The Sessions
In Ben Lewin’s The Sessions, John Hawkes takes on the kind of role that earns Academy Awards, in the kind of film that doesn’t. While his performance is humble and low-key rather than Oscar-tastically bombastic, his recent dynamic, forceful parts in films like Winter’s Bone and Martha Marcy May Marlene make it hard to forget that the wheezy-voiced, twisted, unmoving man onscreen in The Sessions is an actor in the kind of stunty role that normally serves as awards-bait: a disabled man battling a disease and fighting for dignity. Hawkes does an excellent job of playing a paralyzed, emaciated polio sufferer, and if anything, the way he can’t fully disappear into the role makes it more amazing to watch him. But while his role feels like an import from an Oscar-bait prestige picture, the film around him has different aims. It’s funny and overtly sexual, rather than serious and stuffy, and it’s supremely uninterested in Oscar-esque gravitas.
Hawkes stars as real-life journalist and poet Mark O’Brien, who was paralyzed from the neck down by a childhood bout of polio, and relied on long daily stretches in an iron lung to survive. Nonetheless, he doggedly graduated from college, attended grad school, founded a small press, published several books of his poetry, starred in an Oscar-winning short documentary (“Breathing Lessons”), and worked as a professional writer. The Sessions is based on an article he wrote for The Sun, titled “On Seeing A Sex Surrogate,” about his decision, at age 38, to lose his virginity. After consulting a benevolent, philosophical priest (William H. Macy, who appears in a handful of inessential but amusing scenes) and suffering through an unrequited love for one of his series of assistants, he hires a sexual therapist (Helen Hunt) to walk him through the steps of intercourse. Hunt is perfectly direct with him about the fact that she’s happily married with a child, they can only meet six times (a never-explained, seemingly randomly chosen number), and that they aren’t forming a long-term relationship. And the movie, to its credit, sticks by that rather than turning into a rom-com about two unlikely people finding each other. For better and worse, it’s a thoughtful, wry film about sexuality and love that doesn’t take the obvious paths.

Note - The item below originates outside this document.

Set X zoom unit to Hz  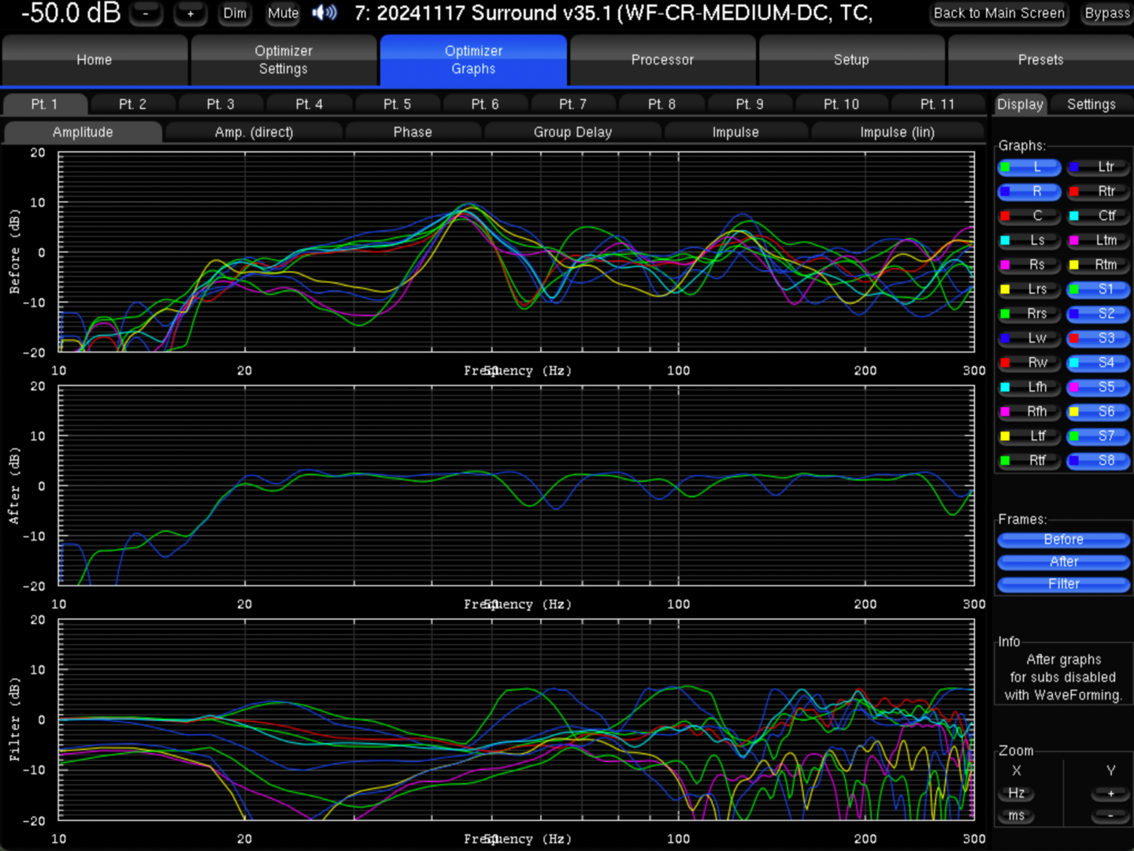click(1017, 793)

Like the recent For A Good Time, Call…, The Sessions is also admirably frank and funny about sex, but with a different tone: sweet instead of raunchy, and plaintive instead of snickering and vulgar. Hunt’s character in particular treats sex in a matter-of-fact, even clinical way, rapidly stripping for her first session with Hawkes in a way that bespeaks long practice, no self-consciousness, and an attitude that eroticism is more in the mind than the body. For his part, Hawkes is adorably eager and embarrassed, and the film is largely about how Hunt helps him get over the latter. The humor helps immensely. The Sessions perpetually walks a fine line, allowing in enough laughter to deflate any pretension or preciousness, and to acknowledge and alleviate the awkwardness, while never becoming a comedy or outright mocking Hawkes’ adolescent nervous excitement. Lewin’s screenplay suggests O’Brien must have had an easygoing, self-effacing, but not bitter sense of comedy in order to survive in his condition; the whole film echoes his knack for balance and practicality.

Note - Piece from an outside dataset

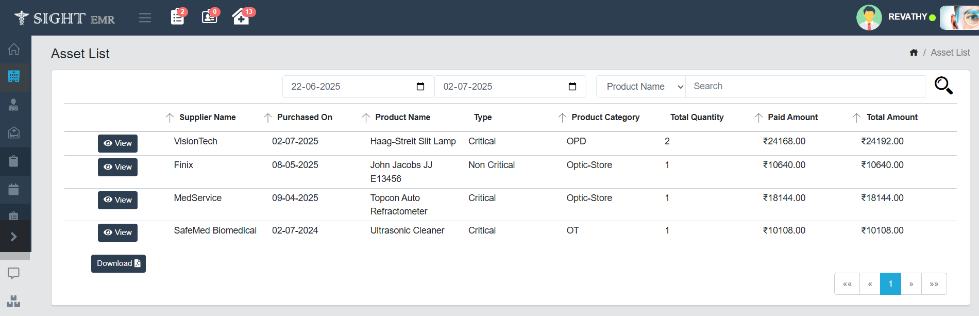
Task: Open the chat bubble icon in the sidebar
Action: click(14, 273)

The Sessions’ primary flaw is that it’s fairly formless, without much narrative drive. The abrupt ending logically follows what comes before, but doesn’t connect to it particularly well, and the choice to elide over Hawkes’ post-sessions life robs those sessions of some of their significance. But while he and Hunt are experiencing their unhurried time together, it’s a film like no other: a sexual coming-of-age story about adults, and unabashedly for them as well.